Fort bien. Et maintenant ?

Peut-on vraiment faire confiance à l’Union européenne, elle-même en plein confusion et incertitude du au Brexit, face aux coups de boutoir de Donald Trump, à l’agressivité commerciale de la Chine, à la crise des migrants et à l’épouvantail des populismes montants dans le continent ?

Le 21 décembre 2016, une autre déclaration commune avait été signée entre Bruxelles et Rabat, et il y était (déjà) dit que « les deux parties examinent toutes les implications possibles du jugement de la Cour et travailleront de concert sur toute question ayant trait à son application, dans l’esprit du partenariat privilégié UE-Maroc et des mécanismes prévus à cet égard.  Les deux parties confirment la vitalité de ce partenariat privilégié et entendent travailler activement à son développement dans tous les domaines d’intérêt mutuel ». 

Cela signifie que soit l’Europe est incertaine et que ses promesses n’engagent que ceux qui veulent y croire, soit que le discours de ses responsables n’est pas sincère au mieux, et au pire cache des desseins occultes.
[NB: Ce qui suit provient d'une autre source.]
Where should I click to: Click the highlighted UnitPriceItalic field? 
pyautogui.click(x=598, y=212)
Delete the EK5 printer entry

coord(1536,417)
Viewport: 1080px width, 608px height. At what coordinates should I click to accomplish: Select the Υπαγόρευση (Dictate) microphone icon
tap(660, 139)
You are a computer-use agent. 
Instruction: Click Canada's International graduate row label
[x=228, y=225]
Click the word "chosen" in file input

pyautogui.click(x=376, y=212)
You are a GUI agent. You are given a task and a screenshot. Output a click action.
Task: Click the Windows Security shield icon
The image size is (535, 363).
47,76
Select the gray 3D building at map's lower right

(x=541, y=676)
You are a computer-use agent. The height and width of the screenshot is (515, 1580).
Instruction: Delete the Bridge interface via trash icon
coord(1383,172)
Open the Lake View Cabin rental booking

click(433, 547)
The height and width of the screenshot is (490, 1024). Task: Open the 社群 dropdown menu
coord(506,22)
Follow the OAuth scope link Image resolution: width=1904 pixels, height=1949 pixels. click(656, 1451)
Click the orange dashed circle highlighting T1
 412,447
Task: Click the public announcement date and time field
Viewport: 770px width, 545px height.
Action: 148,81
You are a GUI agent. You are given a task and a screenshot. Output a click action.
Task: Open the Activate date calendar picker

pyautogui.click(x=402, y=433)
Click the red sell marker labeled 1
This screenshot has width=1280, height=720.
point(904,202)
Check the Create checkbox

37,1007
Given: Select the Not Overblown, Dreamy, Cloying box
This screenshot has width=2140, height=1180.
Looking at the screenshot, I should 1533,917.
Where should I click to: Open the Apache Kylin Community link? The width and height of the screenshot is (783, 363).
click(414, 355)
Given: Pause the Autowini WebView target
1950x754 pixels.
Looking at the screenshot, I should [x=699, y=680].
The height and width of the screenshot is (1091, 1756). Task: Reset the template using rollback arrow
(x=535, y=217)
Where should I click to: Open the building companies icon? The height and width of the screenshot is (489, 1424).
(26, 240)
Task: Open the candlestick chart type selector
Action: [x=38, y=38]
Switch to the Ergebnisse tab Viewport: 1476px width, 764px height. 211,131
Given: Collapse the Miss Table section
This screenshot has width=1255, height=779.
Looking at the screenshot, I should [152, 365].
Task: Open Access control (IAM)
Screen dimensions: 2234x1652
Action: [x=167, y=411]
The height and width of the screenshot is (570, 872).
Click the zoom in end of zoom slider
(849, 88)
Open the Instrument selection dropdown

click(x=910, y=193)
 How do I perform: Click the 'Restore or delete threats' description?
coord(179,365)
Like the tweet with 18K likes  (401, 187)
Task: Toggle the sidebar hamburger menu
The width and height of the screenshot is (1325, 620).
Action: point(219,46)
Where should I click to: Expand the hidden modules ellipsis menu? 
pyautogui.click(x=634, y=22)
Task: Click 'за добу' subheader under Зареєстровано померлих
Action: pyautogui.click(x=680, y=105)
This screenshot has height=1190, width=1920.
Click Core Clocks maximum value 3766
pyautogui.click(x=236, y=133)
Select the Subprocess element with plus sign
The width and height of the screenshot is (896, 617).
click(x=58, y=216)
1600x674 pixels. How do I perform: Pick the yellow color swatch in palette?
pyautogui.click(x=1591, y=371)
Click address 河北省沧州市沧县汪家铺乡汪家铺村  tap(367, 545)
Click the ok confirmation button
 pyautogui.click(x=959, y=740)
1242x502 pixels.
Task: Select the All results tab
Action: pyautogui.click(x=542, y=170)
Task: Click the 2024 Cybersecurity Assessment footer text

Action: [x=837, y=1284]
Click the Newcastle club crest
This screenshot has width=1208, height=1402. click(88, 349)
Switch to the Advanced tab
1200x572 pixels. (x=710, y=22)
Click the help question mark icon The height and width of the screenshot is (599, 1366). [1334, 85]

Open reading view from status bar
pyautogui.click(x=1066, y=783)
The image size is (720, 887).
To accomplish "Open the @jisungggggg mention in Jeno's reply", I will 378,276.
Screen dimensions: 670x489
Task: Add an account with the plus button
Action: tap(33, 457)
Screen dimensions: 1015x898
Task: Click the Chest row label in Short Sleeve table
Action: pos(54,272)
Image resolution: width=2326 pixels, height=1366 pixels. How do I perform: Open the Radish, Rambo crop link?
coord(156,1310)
Comment et pourquoi la CJUE avait-elle pris fait et cause en décembre 2015 pour le Polisario, pour une question examinée par l’ONU ? Comment et pourquoi, en décembre 2016, une déclaration des meilleures intentions du monde a été signée avec la partie marocaine, avant qu’un commissaire européen ne décide de faire cavalier seul et décider que le Sahara est séparer du Maroc ?

Il semblerait que le Maroc, tout en affichant son contentement dans la forme, ne doive pas se satisfaire dans le fonds de cette nouvelle déclaration commune, et il semblerait également  que les dispositions mentionnées dans le communiqué d’Akhannouch du 6 février   doivent être mises en œuvre. Il devient nécessaire d’accélérer les mesures pour mettre en œuvre les partenariats avec Russie, Chine, Inde et d’autres et pour mettre en place et accélérer les partenariats avec les pays de l’Afrique, où le Maroc vient de faire son entrée institutionnelle.

En un mot comme en cent, et à l’aune du redéploiement diplomatique et économique du Maroc, l’Europe doit être reléguée, dans les faits, au rang de partenaire ordinaire, en ajout d’autres partenariats, plus fiables.